Love & Political Power

Photo of people during a protest, a man holding a sign that says "Power Local Green Jobs"

By Bruce Birchard

I WANT TO LIFT UP  two sentences from Martin Luther King’s 1967 address to the Southern Christian Leadership Conference about the relationship between love and power:

“What is needed is a realization that power without love is reckless and abusive, and love without power is sentimental and anemic. Power at its best is love implementing the demands of justice, and justice at its best is power correcting everything that stands against love.”

I urge Friends to get serious about building real political power to support clean energy and an end to the fossil fuel economy. We are in the early stages of a worldwide political movement for such change. My life partner, Demie, and I have committed to two efforts.

Given request 1
Copy out the listing, starting with the line that contains "You are a computer-use" and going on through the line that contains "Action: point(401,264)". Leave the pictures out.
The essay on love and political power has no connection to the listing that follows it.

Dataset rows

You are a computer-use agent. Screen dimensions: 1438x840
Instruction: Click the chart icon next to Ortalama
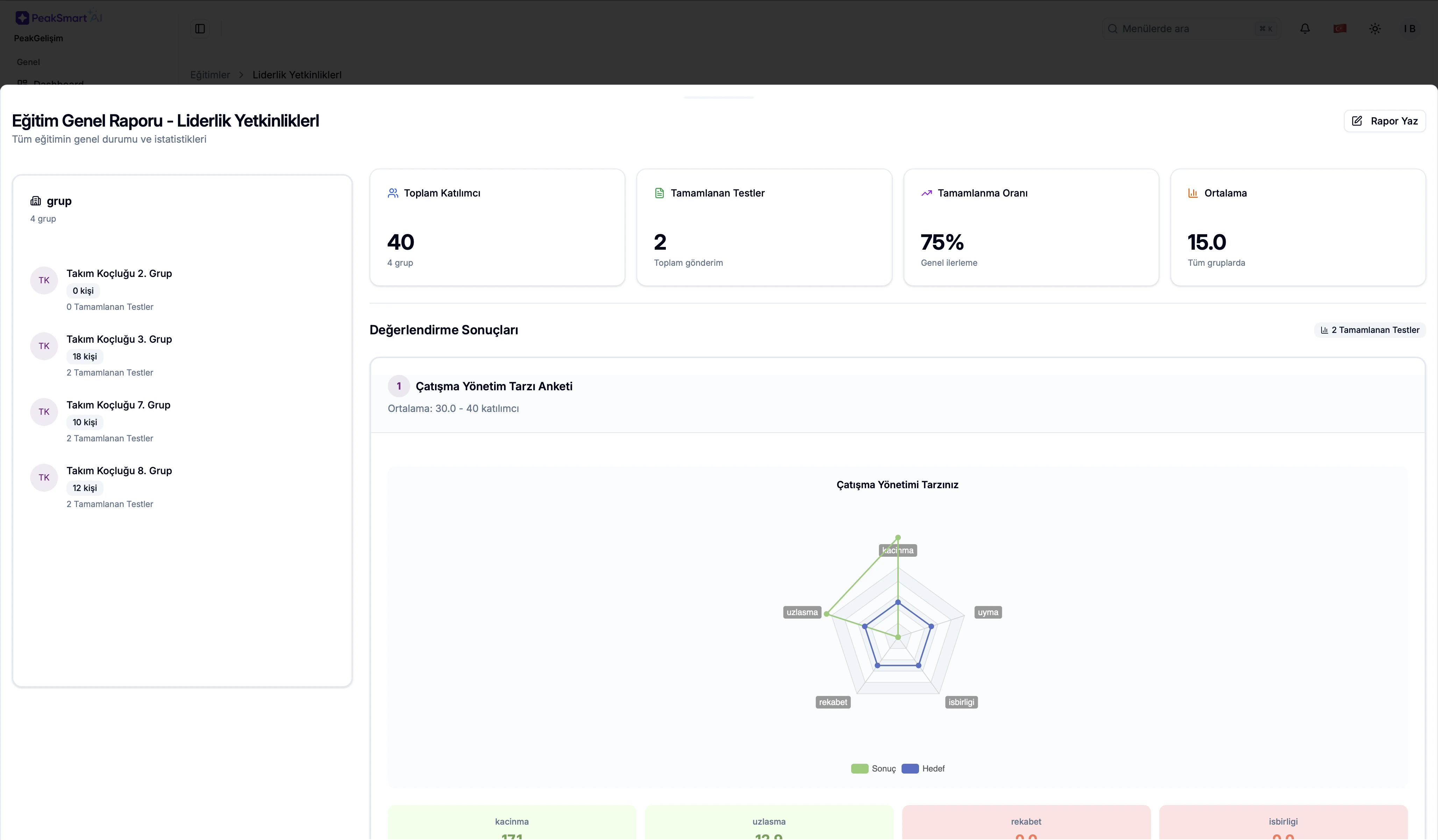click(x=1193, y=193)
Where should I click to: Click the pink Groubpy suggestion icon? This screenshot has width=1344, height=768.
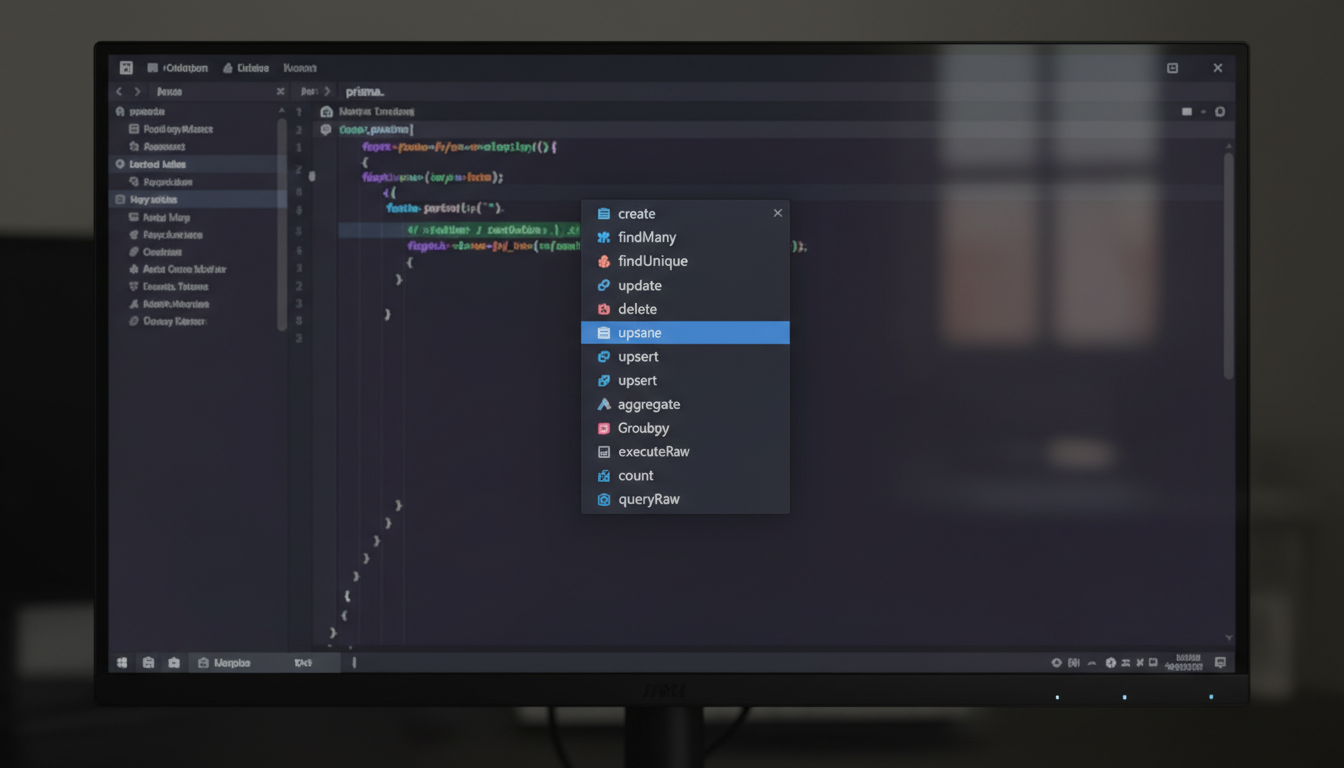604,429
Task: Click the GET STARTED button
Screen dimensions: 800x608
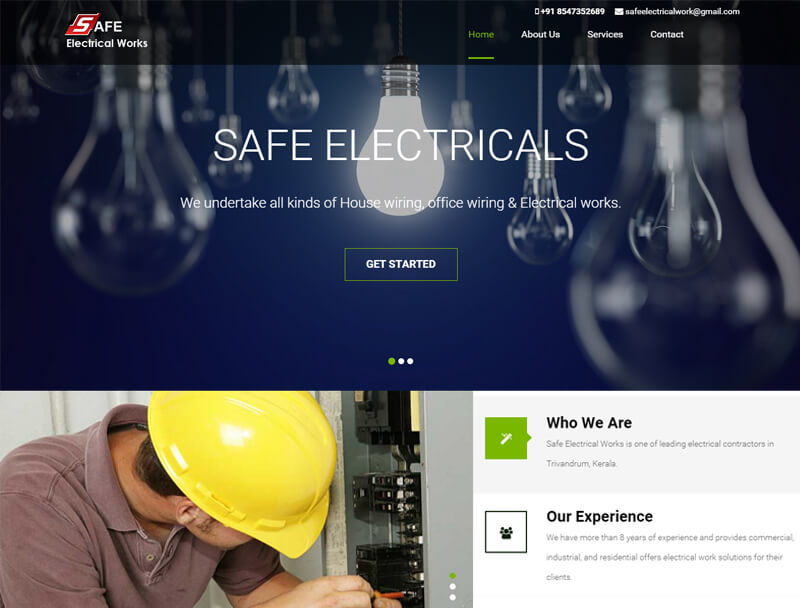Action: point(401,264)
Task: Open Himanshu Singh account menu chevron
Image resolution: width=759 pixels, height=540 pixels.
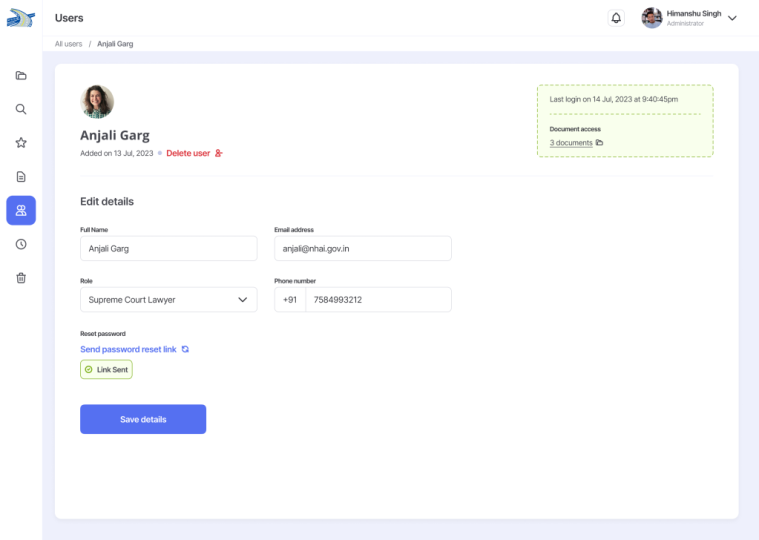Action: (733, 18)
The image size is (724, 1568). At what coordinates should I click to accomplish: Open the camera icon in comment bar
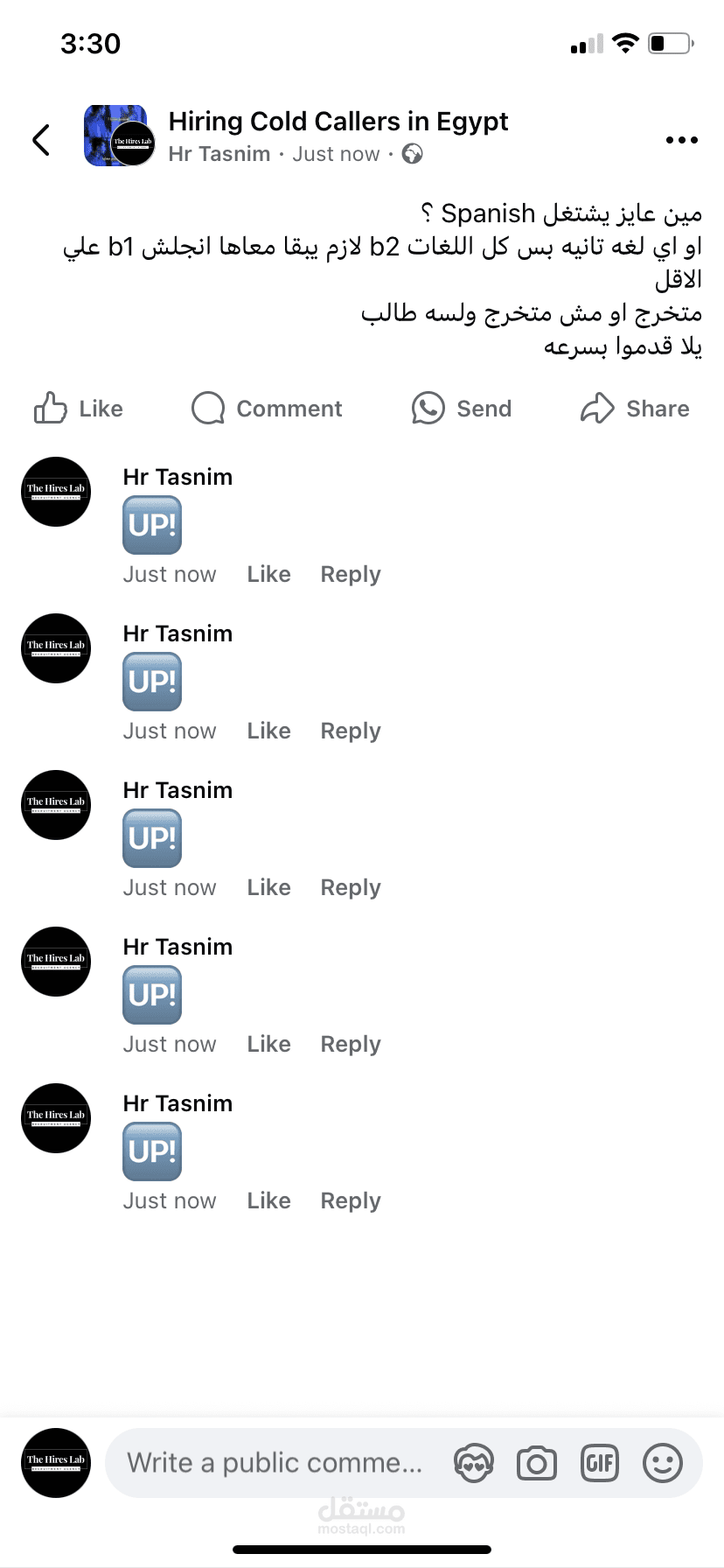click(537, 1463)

--

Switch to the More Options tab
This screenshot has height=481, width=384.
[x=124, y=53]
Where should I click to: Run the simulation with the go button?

Given request 2
In the essay on love and political power, shorten the paragraph that begins "I urge Friends to get serious" while keeping its main facts.

Response 1
You are a computer-use agent. Screen dimensions: 1438x840
Instruction: Click the chart icon next to Ortalama
click(x=1193, y=193)
Where should I click to: Click the pink Groubpy suggestion icon? This screenshot has width=1344, height=768.
604,429
Task: Click the GET STARTED button
Screen dimensions: 800x608
Action: point(401,264)

Response 2
The author urges Friends to build real political power behind clean energy and an end to the fossil fuel economy. A worldwide political movement for this change is in its early stages. The author and life partner Demie have committed to two efforts.